Laurence Reginald Ward Johnson,  (born 7 February 1927) is an English composer and bandleader who has written scores for dozens of film and television series and has been one of the most highly regarded arrangers of instrumental pop and swing music since the 1950s with works often serving as stock production music.

Career
Johnson was born in Hampstead, England, and studied at the Royal College of Music in London, and spent four years in the Coldstream Guards before moving to the entertainment industry in the 1950s. One of his first major projects was as composer and music director in a musical adaptation of Henry Fielding's Rape Upon Rape, entitled Lock Up Your Daughters (1959), which opened in Bernard Miles' Mermaid Theatre. The score, with lyrics by Lionel Bart, won an Ivor Novello Award. Johnson's stage work included music for the Peter Cook revue, Pieces of Eight (1959), and The Four Musketeers (1967), starring Harry Secombe.

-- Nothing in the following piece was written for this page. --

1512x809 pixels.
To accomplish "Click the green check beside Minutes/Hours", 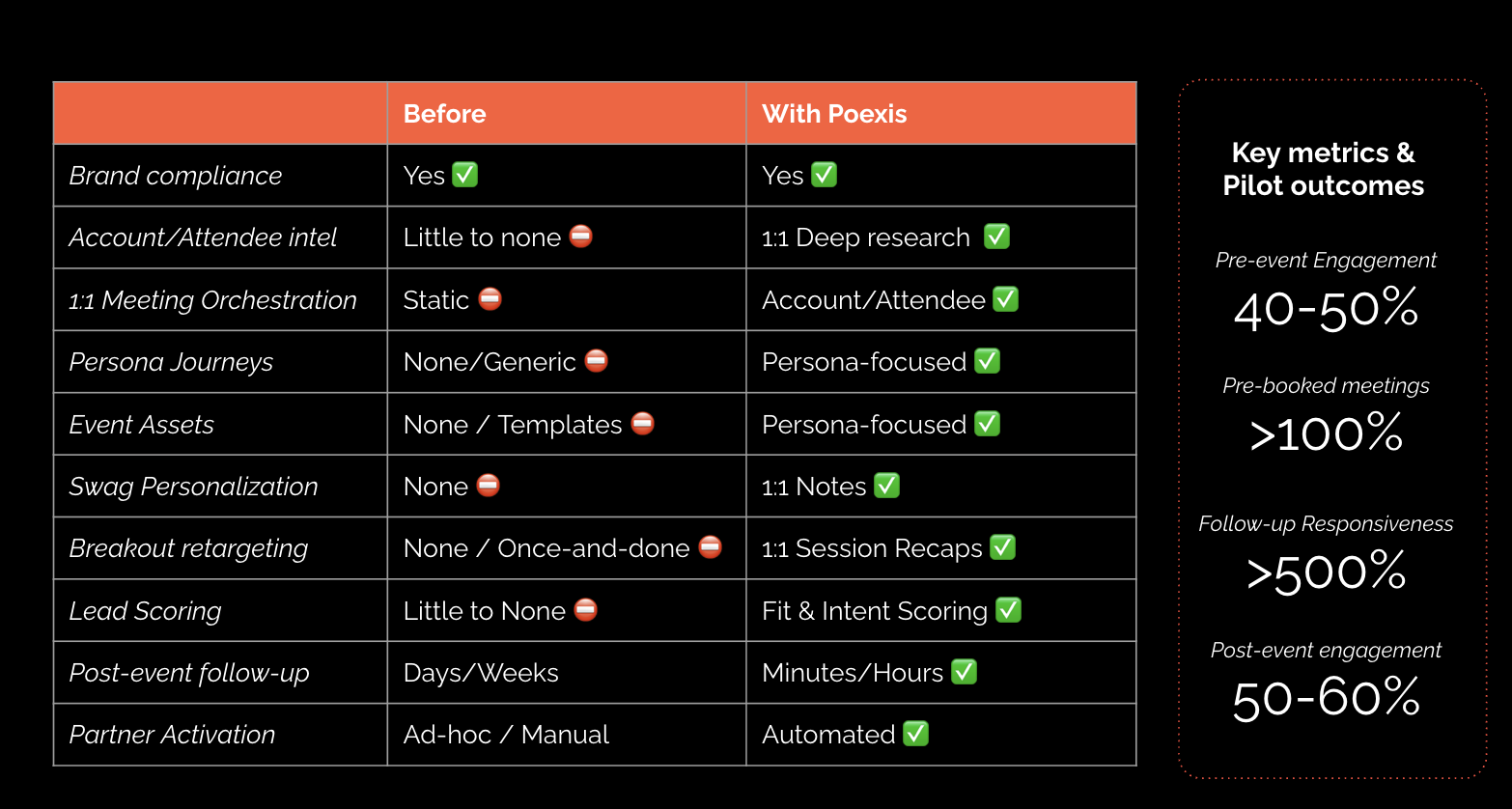I will [x=964, y=672].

In 1961, Johnson entered the UK Singles Chart with "Sucu Sucu", the theme music from the UK television series Top Secret. It was in this area of television scoring that he was to be most prolific. From the 1960s to the 1980s, he composed over fifty themes and scores, including the theme used on This Is Your Life (entitled "Gala Performance"), The Avengers (from 1965), Animal Magic (entitled "Las Vegas"), Jason King, The New Avengers and The Professionals. He was one of the founders, with Albert Fennell and Brian Clemens, of Mark One Productions, the television production company responsible for The New Avengers and The Professionals.

Johnson was responsible for the theme music to the BBC Radio 1 series Sounds of Jazz, introduced by Peter Clayton and broadcast on Sunday evenings from October 1973 onwards.

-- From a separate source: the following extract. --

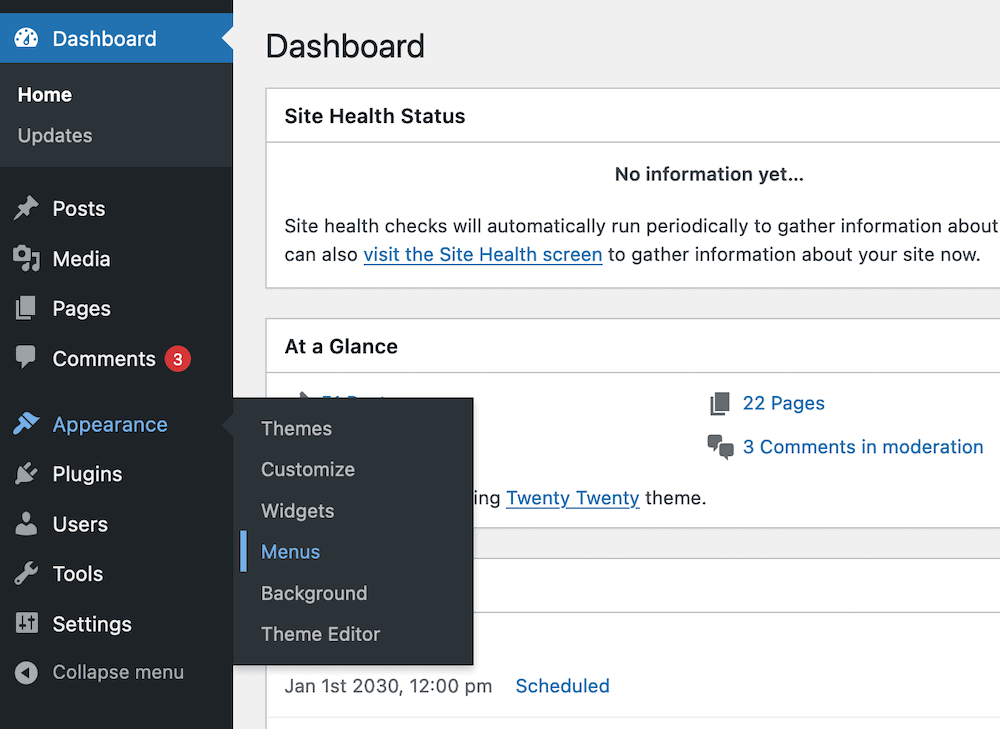Open the Theme Editor submenu item
This screenshot has height=729, width=1000.
pyautogui.click(x=320, y=634)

Johnson's film scores included The Good Companions, The Moonraker (1958), Tiger Bay, Dr. Strangelove, First Men in the Moon, You Must Be Joking!, And Soon the Darkness, Captain Kronos – Vampire Hunter and Diagnosis: Murder (the 1975 Christopher Lee film). Among his other works was the music for the television film, Mister Jerico, which involved many of the original Avengers team, including Patrick Macnee.

Johnson released several recordings on the Unicorn-Kanchana label. These included his own compositions The Royal Tour, The Wind in the Willows and Symphony: Synthesis for a large ensemble comprising a jazz orchestra and symphony orchestra. Originally released by EMI Records, Symphony featured several famous jazz names including Tubby Hayes, Don Lusher, Joe Harriott, Kenny Wheeler and Stan Tracey, as well as the London Philharmonic Orchestra. Johnson also released an album of music from The Avengers, The New Avengers and The Professionals, an album of his scores for The First Men in the Moon, Dr Strangelove and Captain Kronos, and two albums of the compositions of others: the film music of Dmitri Tiomkin, and Bernard Herrmann's suite for North by Northwest.

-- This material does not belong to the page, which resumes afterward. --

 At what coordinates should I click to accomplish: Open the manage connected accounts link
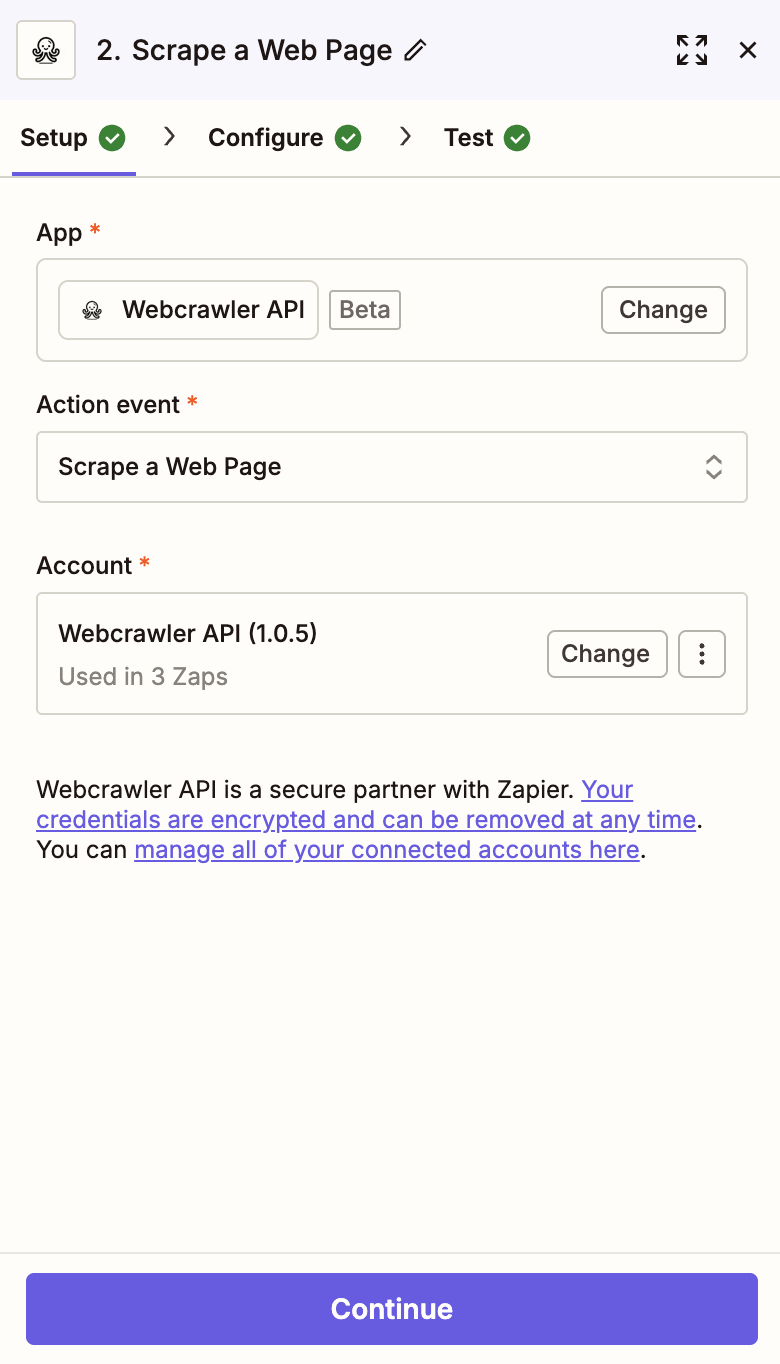tap(386, 850)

Since 1997, Johnson has toured with the band he formed, The London Big Band. Their "Theme From 'The Professionals'" peaked on the UK Singles Chart at number 36 in May 1997. He has also provided DVD commentaries on several of the series in which he has been involved. Many of Johnson's works have since become stock music for a number of animated series, including SpongeBob SquarePants and Ren And Stimpy.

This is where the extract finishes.